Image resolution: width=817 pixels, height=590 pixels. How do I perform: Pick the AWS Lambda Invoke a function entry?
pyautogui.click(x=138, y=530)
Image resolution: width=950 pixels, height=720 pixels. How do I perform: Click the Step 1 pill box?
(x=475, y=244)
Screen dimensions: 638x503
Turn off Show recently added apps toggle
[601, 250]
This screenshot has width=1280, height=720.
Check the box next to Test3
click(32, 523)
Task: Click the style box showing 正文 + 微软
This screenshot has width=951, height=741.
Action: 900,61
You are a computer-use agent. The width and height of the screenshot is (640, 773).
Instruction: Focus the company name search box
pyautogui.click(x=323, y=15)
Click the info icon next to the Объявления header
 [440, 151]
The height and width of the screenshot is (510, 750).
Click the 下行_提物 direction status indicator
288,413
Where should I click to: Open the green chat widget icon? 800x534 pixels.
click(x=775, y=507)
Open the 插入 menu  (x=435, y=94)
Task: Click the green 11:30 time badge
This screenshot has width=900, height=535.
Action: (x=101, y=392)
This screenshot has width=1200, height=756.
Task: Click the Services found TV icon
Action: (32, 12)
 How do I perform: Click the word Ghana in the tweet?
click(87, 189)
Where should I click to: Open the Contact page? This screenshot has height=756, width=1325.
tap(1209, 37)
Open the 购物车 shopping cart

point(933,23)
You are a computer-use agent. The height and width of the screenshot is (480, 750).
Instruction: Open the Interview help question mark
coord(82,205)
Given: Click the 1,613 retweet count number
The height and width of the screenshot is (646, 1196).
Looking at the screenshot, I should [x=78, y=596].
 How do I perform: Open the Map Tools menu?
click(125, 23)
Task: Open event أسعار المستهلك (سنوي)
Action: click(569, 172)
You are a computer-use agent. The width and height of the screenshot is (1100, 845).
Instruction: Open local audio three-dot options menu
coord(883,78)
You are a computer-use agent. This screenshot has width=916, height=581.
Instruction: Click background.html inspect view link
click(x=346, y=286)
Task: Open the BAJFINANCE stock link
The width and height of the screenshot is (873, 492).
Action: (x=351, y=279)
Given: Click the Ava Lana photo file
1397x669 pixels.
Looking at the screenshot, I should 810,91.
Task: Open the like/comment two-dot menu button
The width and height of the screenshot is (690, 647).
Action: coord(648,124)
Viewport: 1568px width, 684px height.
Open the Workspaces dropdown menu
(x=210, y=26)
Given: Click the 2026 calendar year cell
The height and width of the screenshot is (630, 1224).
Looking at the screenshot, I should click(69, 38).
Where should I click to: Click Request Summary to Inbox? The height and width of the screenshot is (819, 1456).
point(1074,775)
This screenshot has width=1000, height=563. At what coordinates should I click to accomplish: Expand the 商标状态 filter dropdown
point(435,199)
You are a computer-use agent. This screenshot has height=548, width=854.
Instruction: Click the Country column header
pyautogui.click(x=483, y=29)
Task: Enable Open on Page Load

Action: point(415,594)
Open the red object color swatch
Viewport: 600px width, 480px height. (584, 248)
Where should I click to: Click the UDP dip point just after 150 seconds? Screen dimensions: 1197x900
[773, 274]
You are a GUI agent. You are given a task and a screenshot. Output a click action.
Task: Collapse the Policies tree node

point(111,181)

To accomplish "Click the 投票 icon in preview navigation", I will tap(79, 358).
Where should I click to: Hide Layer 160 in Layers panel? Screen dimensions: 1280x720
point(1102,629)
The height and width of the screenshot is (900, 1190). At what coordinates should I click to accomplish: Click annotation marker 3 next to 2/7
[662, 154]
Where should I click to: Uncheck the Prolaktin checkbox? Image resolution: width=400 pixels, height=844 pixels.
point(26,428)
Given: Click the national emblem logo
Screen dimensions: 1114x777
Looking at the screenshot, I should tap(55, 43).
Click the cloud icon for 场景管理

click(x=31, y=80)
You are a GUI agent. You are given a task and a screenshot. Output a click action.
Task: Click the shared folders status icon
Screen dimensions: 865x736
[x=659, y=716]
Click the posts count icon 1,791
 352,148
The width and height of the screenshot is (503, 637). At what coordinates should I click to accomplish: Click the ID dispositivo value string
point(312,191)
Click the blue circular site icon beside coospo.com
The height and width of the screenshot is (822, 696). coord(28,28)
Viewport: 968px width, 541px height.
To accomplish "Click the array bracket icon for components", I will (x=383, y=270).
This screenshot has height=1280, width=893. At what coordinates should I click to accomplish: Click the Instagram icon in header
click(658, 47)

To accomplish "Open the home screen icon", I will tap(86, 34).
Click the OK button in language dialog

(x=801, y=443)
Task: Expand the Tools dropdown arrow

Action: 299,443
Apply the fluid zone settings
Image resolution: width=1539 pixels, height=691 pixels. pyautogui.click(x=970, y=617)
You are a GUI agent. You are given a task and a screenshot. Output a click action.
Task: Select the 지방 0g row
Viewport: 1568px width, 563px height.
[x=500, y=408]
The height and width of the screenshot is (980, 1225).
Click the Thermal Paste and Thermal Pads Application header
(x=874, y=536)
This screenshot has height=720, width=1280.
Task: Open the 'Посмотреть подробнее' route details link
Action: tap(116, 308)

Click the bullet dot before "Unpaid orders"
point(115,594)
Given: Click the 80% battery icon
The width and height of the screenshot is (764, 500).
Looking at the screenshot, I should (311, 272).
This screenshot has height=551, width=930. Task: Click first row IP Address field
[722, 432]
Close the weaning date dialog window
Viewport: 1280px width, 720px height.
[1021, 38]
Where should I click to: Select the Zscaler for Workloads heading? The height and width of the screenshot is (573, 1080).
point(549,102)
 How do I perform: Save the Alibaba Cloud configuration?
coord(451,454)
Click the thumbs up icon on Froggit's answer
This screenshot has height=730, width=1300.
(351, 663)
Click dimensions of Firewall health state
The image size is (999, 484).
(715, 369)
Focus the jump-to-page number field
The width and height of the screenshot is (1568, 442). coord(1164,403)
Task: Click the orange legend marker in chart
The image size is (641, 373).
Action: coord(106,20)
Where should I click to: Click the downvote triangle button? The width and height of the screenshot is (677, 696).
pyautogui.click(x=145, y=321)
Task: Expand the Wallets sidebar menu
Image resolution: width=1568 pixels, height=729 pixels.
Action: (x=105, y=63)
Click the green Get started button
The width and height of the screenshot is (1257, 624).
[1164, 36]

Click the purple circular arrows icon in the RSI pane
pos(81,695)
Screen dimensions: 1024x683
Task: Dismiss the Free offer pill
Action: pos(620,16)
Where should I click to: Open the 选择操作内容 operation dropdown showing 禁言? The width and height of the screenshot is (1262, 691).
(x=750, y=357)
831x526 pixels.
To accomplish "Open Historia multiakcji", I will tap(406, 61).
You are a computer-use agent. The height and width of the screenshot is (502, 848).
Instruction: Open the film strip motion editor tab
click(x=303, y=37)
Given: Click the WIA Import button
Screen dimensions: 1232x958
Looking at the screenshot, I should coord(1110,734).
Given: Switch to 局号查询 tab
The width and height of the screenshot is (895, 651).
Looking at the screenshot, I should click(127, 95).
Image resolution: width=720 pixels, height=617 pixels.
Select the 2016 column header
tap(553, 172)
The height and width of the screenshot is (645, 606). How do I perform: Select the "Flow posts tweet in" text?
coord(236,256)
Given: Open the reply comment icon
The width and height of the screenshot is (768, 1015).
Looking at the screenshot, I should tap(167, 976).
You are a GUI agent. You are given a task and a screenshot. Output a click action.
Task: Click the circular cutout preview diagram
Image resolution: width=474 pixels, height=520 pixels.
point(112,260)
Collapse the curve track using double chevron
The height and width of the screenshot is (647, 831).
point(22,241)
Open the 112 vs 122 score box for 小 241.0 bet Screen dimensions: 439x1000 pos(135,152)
* * * * * * * * *
Exercise objective: Would you output the entire listing exactly as written?

Response to this task:
Image resolution: width=817 pixels, height=590 pixels. How do I perform: Pick the AWS Lambda Invoke a function entry?
pyautogui.click(x=138, y=530)
Image resolution: width=950 pixels, height=720 pixels. How do I perform: Click the Step 1 pill box?
(x=475, y=244)
Screen dimensions: 638x503
Turn off Show recently added apps toggle
[601, 250]
This screenshot has width=1280, height=720.
Check the box next to Test3
click(32, 523)
Task: Click the style box showing 正文 + 微软
This screenshot has width=951, height=741.
Action: 900,61
You are a computer-use agent. The width and height of the screenshot is (640, 773).
Instruction: Focus the company name search box
pyautogui.click(x=323, y=15)
Click the info icon next to the Объявления header
 [440, 151]
The height and width of the screenshot is (510, 750).
Click the 下行_提物 direction status indicator
288,413
Where should I click to: Open the green chat widget icon? 800x534 pixels.
click(x=775, y=507)
Open the 插入 menu  (x=435, y=94)
Task: Click the green 11:30 time badge
This screenshot has width=900, height=535.
Action: (x=101, y=392)
This screenshot has width=1200, height=756.
Task: Click the Services found TV icon
Action: (32, 12)
 How do I perform: Click the word Ghana in the tweet?
click(87, 189)
Where should I click to: Open the Contact page? This screenshot has height=756, width=1325.
tap(1209, 37)
Open the 购物车 shopping cart

point(933,23)
You are a computer-use agent. The height and width of the screenshot is (480, 750).
Instruction: Open the Interview help question mark
coord(82,205)
Given: Click the 1,613 retweet count number
The height and width of the screenshot is (646, 1196).
Looking at the screenshot, I should [x=78, y=596].
 How do I perform: Open the Map Tools menu?
click(125, 23)
Task: Open event أسعار المستهلك (سنوي)
Action: click(569, 172)
You are a computer-use agent. The width and height of the screenshot is (1100, 845).
Instruction: Open local audio three-dot options menu
coord(883,78)
You are a computer-use agent. This screenshot has width=916, height=581.
Instruction: Click background.html inspect view link
click(x=346, y=286)
Task: Open the BAJFINANCE stock link
The width and height of the screenshot is (873, 492).
Action: (x=351, y=279)
Given: Click the Ava Lana photo file
1397x669 pixels.
Looking at the screenshot, I should 810,91.
Task: Open the like/comment two-dot menu button
The width and height of the screenshot is (690, 647).
Action: coord(648,124)
Viewport: 1568px width, 684px height.
Open the Workspaces dropdown menu
(x=210, y=26)
Given: Click the 2026 calendar year cell
The height and width of the screenshot is (630, 1224).
Looking at the screenshot, I should click(69, 38).
Where should I click to: Click Request Summary to Inbox? The height and width of the screenshot is (819, 1456).
point(1074,775)
This screenshot has width=1000, height=563. At what coordinates should I click to accomplish: Expand the 商标状态 filter dropdown
point(435,199)
You are a computer-use agent. This screenshot has height=548, width=854.
Instruction: Click the Country column header
pyautogui.click(x=483, y=29)
Task: Enable Open on Page Load

Action: point(415,594)
Open the red object color swatch
Viewport: 600px width, 480px height. (584, 248)
Where should I click to: Click the UDP dip point just after 150 seconds? Screen dimensions: 1197x900
[773, 274]
You are a GUI agent. You are given a task and a screenshot. Output a click action.
Task: Collapse the Policies tree node

point(111,181)

To accomplish "Click the 投票 icon in preview navigation", I will tap(79, 358).
Where should I click to: Hide Layer 160 in Layers panel? Screen dimensions: 1280x720
point(1102,629)
The height and width of the screenshot is (900, 1190). At what coordinates should I click to accomplish: Click annotation marker 3 next to 2/7
[662, 154]
Where should I click to: Uncheck the Prolaktin checkbox? Image resolution: width=400 pixels, height=844 pixels.
point(26,428)
Given: Click the national emblem logo
Screen dimensions: 1114x777
Looking at the screenshot, I should tap(55, 43).
Click the cloud icon for 场景管理

click(x=31, y=80)
You are a GUI agent. You are given a task and a screenshot. Output a click action.
Task: Click the shared folders status icon
Screen dimensions: 865x736
[x=659, y=716]
Click the posts count icon 1,791
 352,148
The width and height of the screenshot is (503, 637). At what coordinates should I click to accomplish: Click the ID dispositivo value string
point(312,191)
Click the blue circular site icon beside coospo.com
The height and width of the screenshot is (822, 696). coord(28,28)
Viewport: 968px width, 541px height.
To accomplish "Click the array bracket icon for components", I will (x=383, y=270).
This screenshot has height=1280, width=893. At what coordinates should I click to accomplish: Click the Instagram icon in header
click(658, 47)

To accomplish "Open the home screen icon", I will tap(86, 34).
Click the OK button in language dialog

(x=801, y=443)
Task: Expand the Tools dropdown arrow

Action: 299,443
Apply the fluid zone settings
Image resolution: width=1539 pixels, height=691 pixels. pyautogui.click(x=970, y=617)
You are a GUI agent. You are given a task and a screenshot. Output a click action.
Task: Select the 지방 0g row
Viewport: 1568px width, 563px height.
[x=500, y=408]
The height and width of the screenshot is (980, 1225).
Click the Thermal Paste and Thermal Pads Application header
(x=874, y=536)
This screenshot has height=720, width=1280.
Task: Open the 'Посмотреть подробнее' route details link
Action: tap(116, 308)

Click the bullet dot before "Unpaid orders"
point(115,594)
Given: Click the 80% battery icon
The width and height of the screenshot is (764, 500).
Looking at the screenshot, I should (311, 272).
This screenshot has height=551, width=930. Task: Click first row IP Address field
[722, 432]
Close the weaning date dialog window
Viewport: 1280px width, 720px height.
[1021, 38]
Where should I click to: Select the Zscaler for Workloads heading? The height and width of the screenshot is (573, 1080).
point(549,102)
 How do I perform: Save the Alibaba Cloud configuration?
coord(451,454)
Click the thumbs up icon on Froggit's answer
This screenshot has height=730, width=1300.
(351, 663)
Click dimensions of Firewall health state
The image size is (999, 484).
(715, 369)
Focus the jump-to-page number field
The width and height of the screenshot is (1568, 442). coord(1164,403)
Task: Click the orange legend marker in chart
The image size is (641, 373).
Action: coord(106,20)
Where should I click to: Click the downvote triangle button? The width and height of the screenshot is (677, 696).
pyautogui.click(x=145, y=321)
Task: Expand the Wallets sidebar menu
Image resolution: width=1568 pixels, height=729 pixels.
Action: (x=105, y=63)
Click the green Get started button
The width and height of the screenshot is (1257, 624).
[1164, 36]

Click the purple circular arrows icon in the RSI pane
pos(81,695)
Screen dimensions: 1024x683
Task: Dismiss the Free offer pill
Action: pos(620,16)
Where should I click to: Open the 选择操作内容 operation dropdown showing 禁言? The width and height of the screenshot is (1262, 691).
(x=750, y=357)
831x526 pixels.
To accomplish "Open Historia multiakcji", I will tap(406, 61).
You are a computer-use agent. The height and width of the screenshot is (502, 848).
Instruction: Open the film strip motion editor tab
click(x=303, y=37)
Given: Click the WIA Import button
Screen dimensions: 1232x958
Looking at the screenshot, I should coord(1110,734).
Given: Switch to 局号查询 tab
The width and height of the screenshot is (895, 651).
Looking at the screenshot, I should click(127, 95).
Image resolution: width=720 pixels, height=617 pixels.
Select the 2016 column header
tap(553, 172)
The height and width of the screenshot is (645, 606). How do I perform: Select the "Flow posts tweet in" text?
coord(236,256)
Given: Open the reply comment icon
The width and height of the screenshot is (768, 1015).
Looking at the screenshot, I should tap(167, 976).
You are a GUI agent. You are given a task and a screenshot. Output a click action.
Task: Click the circular cutout preview diagram
Image resolution: width=474 pixels, height=520 pixels.
point(112,260)
Collapse the curve track using double chevron
The height and width of the screenshot is (647, 831).
point(22,241)
Open the 112 vs 122 score box for 小 241.0 bet Screen dimensions: 439x1000 pos(135,152)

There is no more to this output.